096 Identification of T cell receptor α and β chains responsible for AA pathogenesis via single cell TCR sequencing

Alopecia Areata (AA) is an autoimmune form of hair loss affecting more than 6 million people in the USA. Our laboratory recently demonstrated that a cell subset, CD8+ NKG2D+ T cells, are both necessary and sufficient for development of AA in C3H/HeJ grafted mice. The antigens that are targeted by those CD8+ T cells are however unknown. Previously, we performed next generation T cell receptor (TCR) β-chain sequencing on CD8+ T cell subsets isolated from lesional skin and skin-draining lymph nodes in the C3H/HeJ mouse model of AA. This revealed T cell clonal expansion in lesional skin around the time of hair loss, as well as TCR CDR3β motifs shared between independent lesional skin samples, which supports the notion that the disease is antigen-driven. Moreover, clonal expansion also occurred in lesional skin of human AA patients, pointing towards antigenic drive underlying human AA as well. Here, we used single cell TCR sequencing of alpha and beta chain pairs in CD8+ T cells isolated from lesional AA mouse skin to identify TCR pairs expressed by pathogenic CD8+ T cells. Unexpectedly, we found that one β-chain CDR3 amino acid motif, CASSXGLGGRX*QYF, was markedly enriched in lesional skin. This motif was present in one or several isoforms in the AA lesional skin of all analyzed mice. Interestingly, the paired TCRα chain CDR3 sequence varied from mouse to mouse, suggesting that the specificity is more strongly linked to the TCR β-chain.

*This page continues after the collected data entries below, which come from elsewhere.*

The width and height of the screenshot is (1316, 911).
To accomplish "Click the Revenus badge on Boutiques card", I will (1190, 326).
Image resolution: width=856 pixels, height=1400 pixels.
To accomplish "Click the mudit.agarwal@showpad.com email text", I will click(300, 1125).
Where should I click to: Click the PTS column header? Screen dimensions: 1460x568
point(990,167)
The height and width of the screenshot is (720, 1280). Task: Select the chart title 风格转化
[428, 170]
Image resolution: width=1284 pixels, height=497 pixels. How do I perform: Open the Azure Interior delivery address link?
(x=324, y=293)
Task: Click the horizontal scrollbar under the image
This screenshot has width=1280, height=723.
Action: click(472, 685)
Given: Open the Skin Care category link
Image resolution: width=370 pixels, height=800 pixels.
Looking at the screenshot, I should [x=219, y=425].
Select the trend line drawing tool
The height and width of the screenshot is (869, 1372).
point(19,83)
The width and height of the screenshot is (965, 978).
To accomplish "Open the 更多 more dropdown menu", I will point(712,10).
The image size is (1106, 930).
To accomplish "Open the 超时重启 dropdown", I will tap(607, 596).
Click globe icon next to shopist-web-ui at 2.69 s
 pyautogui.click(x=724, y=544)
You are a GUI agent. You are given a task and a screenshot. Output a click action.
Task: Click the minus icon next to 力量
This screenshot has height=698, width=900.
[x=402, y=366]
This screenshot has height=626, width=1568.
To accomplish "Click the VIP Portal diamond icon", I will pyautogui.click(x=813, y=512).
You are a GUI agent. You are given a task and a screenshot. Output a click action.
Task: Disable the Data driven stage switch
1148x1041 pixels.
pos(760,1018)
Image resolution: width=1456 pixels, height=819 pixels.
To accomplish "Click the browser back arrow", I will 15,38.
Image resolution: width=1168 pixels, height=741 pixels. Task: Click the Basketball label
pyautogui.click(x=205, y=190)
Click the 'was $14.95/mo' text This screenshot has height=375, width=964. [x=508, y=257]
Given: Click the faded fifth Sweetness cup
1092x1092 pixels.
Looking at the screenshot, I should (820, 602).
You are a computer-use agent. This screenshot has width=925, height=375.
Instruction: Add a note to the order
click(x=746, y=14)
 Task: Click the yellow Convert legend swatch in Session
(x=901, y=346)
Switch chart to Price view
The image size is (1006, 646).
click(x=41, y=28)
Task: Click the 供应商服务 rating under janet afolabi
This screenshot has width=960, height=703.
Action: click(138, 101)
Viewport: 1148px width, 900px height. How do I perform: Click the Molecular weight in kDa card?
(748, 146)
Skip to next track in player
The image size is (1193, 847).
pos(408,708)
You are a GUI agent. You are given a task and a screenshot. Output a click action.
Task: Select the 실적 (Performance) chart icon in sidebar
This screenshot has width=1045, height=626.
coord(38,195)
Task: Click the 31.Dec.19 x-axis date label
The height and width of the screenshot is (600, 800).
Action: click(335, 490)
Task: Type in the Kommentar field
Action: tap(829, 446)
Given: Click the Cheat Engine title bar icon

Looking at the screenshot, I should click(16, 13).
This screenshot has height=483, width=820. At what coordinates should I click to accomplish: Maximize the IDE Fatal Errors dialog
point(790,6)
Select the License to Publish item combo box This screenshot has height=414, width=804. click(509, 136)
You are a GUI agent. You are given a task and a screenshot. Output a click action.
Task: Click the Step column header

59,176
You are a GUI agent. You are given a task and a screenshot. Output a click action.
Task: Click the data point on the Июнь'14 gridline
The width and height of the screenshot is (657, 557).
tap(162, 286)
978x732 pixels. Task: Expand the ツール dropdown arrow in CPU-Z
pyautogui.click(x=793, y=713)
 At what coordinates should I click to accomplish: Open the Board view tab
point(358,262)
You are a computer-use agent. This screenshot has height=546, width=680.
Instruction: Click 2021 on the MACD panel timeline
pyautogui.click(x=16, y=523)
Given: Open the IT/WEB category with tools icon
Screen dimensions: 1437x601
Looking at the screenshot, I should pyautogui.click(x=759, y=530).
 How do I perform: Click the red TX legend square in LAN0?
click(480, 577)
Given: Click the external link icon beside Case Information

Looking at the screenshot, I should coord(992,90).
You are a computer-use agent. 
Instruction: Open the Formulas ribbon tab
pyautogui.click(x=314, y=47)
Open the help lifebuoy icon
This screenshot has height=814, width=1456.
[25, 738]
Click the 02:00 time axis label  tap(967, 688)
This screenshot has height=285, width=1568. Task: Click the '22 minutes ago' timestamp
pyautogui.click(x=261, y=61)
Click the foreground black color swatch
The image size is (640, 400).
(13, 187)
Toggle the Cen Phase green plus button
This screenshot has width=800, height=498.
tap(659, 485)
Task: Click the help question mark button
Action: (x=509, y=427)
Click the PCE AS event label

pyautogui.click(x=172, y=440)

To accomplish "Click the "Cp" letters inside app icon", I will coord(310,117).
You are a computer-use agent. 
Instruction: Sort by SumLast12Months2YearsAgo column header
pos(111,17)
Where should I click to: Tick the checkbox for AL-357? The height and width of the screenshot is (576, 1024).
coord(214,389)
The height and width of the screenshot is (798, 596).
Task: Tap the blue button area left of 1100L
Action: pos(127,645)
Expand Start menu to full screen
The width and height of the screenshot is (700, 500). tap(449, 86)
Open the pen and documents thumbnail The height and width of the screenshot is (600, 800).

We are evaluating the pathogenicity of the identified TCR pairs by introducing them into retrogenic C3H/HeJ mice and asking whether they are sufficient to induce AA. The identification and validation of pathogenic TCR pairs in AA facilitates both computational and experimental screening of potential autoantigens, as well as the identification of antigenic triggers for AA.